Even though the insured died before the expiration of the period within which she was entitled to exercise one or the other of the options, to hold that such right passed upon her death to the beneficiary would be to write into the contract of insurance that which was clearly not contemplated by the parties.
“The law will not make a better contract for parties than they themselves have seen fit to enter into, or alter it for the benefit of one party and to the detriment of the other. The judicial function of a court of law is to enforce a contract as it is written.” Kupfersmith v. Delaware Insurance Co., 84 N. J. L. 271 (at p. 275); 86 Atl. Rep. 399.

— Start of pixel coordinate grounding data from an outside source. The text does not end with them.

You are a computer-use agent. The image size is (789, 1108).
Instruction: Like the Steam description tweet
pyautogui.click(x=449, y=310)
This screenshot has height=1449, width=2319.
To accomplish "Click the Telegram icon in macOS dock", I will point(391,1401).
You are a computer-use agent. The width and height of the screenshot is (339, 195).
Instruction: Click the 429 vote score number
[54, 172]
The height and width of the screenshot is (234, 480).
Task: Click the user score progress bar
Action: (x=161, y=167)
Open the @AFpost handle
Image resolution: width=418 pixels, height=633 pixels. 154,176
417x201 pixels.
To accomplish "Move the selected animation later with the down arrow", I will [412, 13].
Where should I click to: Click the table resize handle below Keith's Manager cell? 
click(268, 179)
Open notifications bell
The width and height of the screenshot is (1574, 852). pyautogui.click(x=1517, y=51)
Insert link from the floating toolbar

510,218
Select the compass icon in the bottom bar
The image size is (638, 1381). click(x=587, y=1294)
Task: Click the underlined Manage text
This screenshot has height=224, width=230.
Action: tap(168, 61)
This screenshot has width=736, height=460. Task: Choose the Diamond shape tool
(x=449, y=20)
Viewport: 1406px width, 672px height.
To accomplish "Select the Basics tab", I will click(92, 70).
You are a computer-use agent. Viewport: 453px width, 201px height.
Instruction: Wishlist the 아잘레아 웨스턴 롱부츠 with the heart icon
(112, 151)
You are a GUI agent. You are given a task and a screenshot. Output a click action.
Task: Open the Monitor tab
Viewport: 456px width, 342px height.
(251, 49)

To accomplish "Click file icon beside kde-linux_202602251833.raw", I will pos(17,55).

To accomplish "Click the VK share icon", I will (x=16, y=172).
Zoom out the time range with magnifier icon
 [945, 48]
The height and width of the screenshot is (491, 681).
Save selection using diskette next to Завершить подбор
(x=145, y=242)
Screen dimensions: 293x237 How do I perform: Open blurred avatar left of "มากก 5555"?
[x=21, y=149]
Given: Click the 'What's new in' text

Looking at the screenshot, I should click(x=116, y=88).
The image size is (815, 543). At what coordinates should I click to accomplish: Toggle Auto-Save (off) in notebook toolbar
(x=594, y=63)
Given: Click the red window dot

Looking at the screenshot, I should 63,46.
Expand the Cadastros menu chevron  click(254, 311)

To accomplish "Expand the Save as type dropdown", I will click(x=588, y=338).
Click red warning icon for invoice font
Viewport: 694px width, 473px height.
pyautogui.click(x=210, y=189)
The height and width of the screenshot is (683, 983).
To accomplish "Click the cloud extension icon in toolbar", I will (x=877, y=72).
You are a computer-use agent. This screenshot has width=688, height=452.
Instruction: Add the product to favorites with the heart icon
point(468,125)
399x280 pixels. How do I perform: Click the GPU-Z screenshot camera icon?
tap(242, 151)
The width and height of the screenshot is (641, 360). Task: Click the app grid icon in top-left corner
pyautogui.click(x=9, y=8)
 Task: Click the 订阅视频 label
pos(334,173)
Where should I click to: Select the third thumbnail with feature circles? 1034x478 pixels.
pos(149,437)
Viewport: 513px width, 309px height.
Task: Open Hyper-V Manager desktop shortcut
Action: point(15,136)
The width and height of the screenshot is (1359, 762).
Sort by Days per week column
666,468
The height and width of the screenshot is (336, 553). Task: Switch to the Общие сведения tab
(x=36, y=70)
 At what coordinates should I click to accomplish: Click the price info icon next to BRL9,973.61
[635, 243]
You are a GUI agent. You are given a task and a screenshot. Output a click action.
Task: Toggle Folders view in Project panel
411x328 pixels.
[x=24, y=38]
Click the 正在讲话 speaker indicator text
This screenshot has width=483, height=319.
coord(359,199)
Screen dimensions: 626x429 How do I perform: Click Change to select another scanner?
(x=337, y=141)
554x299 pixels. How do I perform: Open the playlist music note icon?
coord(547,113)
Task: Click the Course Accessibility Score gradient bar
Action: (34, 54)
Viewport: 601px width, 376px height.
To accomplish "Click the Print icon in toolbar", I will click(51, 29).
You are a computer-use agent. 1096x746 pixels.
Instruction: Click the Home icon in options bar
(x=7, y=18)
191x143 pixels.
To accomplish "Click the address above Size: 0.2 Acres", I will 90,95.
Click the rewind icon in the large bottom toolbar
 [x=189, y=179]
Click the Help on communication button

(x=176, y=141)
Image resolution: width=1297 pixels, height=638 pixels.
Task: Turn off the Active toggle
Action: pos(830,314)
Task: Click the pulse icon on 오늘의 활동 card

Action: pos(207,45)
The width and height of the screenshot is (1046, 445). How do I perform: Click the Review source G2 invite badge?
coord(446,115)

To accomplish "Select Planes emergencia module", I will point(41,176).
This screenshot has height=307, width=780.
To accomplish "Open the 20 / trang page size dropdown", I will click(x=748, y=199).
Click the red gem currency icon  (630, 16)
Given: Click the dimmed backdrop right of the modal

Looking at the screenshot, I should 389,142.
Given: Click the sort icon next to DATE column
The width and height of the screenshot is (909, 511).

I therefore hold that at the time of the death of the insured the provisions of Option A automatically operated and that, if entitled to anything, the insured was entitled to participating paid-up life insurance in accordance therewith.
Upon default in payment of premium and the continuing of such default beyond the period of grace, the policy lapsed and terminated as of the date of default, July 23d, 1931, at which time the cash surrender value was $742.50. Had the policy continued in effect the interest on the indebtedness would have been chargeable at the next anniversary date, but since the policy was terminated and lapsed, interest on the *633indebtedness should be computed to the date of such lapse. Therefore, the total indebtedness, with interest, as of July 23d, 1931, was $742.24, the value of the policy being the sum of twenty-six cents. It does not appear that the sum of twenty-six cents was sufficient to purchase even $1 of paid-up insurance. This is apparently copceded by counsel for the plaintiff because in his brief he says that, “if one or both questions are decided in the negative the defendant is to prevail and judgment is to be entered for the defendant as provided by the agreed state of facts,” although I do not find such provision in the agreed state of facts.
For the reasons given above I find the plaintiff is not entitled to recover, and find a verdict in favor of the defendant and against the plaintiff of “no cause for action.”